Who released the tape? Shabak? The police themselves? The IDF? The government? A third party? Is there a game plan here that we are not aware of? Is Shabak in a blame game with the police and the IDF? Is it a distraction and diversion to take the attention away from some very serious shortfallings of one organisation or another? Is this a budgetary thing – organisations petrified of cuts?
And then the car was discovered with forensic evidence including bullet casings. When and how did this evidence come to light? Who was notified concerning the evidence?
Could the outcome have been any different if things went differently?
Why did it take 18 days to find the bodies? Shabak boasts that they watch every move out in the field.
We don’t know and I suspect that we never will be told the truth. I am not a conspiracy theorist by a long way. Yet I believe that the public deserve and need to have the facts.
No one watches the watchers. No one judges the judges.
Who polices the police? Who supervises Shabak? Who oversees the IDF? As I understand it, only internal mechanisms stand in judgement and adjudication over their own organisations and they in turn are not required to be transparent or accountable to the very public that they serve.
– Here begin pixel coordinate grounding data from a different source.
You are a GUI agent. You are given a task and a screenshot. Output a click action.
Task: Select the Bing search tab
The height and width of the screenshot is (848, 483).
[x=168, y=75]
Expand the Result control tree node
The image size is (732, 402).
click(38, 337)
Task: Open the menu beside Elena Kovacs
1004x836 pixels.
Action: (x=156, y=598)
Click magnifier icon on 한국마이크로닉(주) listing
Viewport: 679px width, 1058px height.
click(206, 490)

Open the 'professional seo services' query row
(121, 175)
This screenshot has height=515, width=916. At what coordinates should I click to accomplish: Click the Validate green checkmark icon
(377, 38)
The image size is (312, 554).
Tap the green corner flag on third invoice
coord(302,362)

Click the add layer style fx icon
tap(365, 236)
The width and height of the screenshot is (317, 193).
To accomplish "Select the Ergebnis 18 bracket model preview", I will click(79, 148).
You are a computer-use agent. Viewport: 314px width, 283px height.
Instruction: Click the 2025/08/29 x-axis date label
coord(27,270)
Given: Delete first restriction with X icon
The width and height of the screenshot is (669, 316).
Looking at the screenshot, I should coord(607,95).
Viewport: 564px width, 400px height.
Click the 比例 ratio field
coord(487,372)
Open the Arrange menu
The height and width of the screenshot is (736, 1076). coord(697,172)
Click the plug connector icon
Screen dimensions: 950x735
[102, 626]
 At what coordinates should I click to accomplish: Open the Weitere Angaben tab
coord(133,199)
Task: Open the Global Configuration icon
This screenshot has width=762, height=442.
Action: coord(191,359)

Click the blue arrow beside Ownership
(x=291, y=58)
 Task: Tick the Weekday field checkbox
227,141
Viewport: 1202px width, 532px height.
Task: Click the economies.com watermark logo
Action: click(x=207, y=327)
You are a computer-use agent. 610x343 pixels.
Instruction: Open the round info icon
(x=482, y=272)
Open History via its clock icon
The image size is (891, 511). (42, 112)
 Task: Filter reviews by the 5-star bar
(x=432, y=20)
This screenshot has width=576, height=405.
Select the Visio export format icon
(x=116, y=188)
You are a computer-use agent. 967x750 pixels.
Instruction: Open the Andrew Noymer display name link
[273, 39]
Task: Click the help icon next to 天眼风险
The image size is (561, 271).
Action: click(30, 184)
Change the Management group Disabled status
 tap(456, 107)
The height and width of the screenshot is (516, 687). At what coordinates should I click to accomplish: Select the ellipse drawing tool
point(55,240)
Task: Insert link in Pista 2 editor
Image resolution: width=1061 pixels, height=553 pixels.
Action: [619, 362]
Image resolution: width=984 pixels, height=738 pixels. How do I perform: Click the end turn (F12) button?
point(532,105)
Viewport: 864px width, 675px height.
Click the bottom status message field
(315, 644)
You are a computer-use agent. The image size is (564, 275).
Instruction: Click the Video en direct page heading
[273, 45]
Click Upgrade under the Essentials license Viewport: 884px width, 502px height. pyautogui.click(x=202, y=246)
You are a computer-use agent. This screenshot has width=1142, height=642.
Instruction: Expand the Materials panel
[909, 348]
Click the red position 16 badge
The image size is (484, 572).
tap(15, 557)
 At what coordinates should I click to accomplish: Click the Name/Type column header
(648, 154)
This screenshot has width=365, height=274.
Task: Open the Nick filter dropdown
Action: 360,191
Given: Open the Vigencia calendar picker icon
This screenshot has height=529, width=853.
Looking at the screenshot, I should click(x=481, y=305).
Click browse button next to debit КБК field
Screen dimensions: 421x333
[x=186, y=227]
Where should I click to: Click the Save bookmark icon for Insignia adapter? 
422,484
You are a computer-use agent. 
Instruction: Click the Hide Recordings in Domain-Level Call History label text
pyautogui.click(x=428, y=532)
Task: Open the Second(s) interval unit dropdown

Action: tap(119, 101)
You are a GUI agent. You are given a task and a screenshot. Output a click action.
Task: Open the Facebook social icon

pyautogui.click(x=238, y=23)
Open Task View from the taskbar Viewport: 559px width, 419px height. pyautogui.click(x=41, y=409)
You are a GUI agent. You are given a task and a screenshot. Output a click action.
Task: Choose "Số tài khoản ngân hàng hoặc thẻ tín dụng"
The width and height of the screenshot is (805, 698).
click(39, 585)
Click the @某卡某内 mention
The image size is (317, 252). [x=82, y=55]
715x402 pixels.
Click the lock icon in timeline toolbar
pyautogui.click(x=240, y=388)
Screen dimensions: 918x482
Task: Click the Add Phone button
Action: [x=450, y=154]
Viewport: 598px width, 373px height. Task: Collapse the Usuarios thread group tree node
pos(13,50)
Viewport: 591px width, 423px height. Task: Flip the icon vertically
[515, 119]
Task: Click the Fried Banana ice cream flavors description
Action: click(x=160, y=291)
In a democracy, public bodies, even semi-secretive organisations, must be accountable to the public. This is the way it is in Australia and New Zealand where I am from. In such a situation the PM or members of the government can appoint a Royal Commission to investigate and report back to the public on any matter whatsoever. This Royal Commission is headed by a retired High Court Justice who has almost no restrictions when it comes to the investigation and the subsequent reporting. The process is public, transparent and accountable. This is what is missing here. Accountability and transparency is the public’s right.
It is time for the various organisations that serve the public to be made accountable to the public. It is enough of the chauvinistic attitude that pervades Israeli society – that is ‘trust me I know best’.
Mistakes will continue to happen unless mistakes are revealed and fixed. This can only be done in an open and honest way. Let us not forget that the civil servants serve the public, and not the other way around.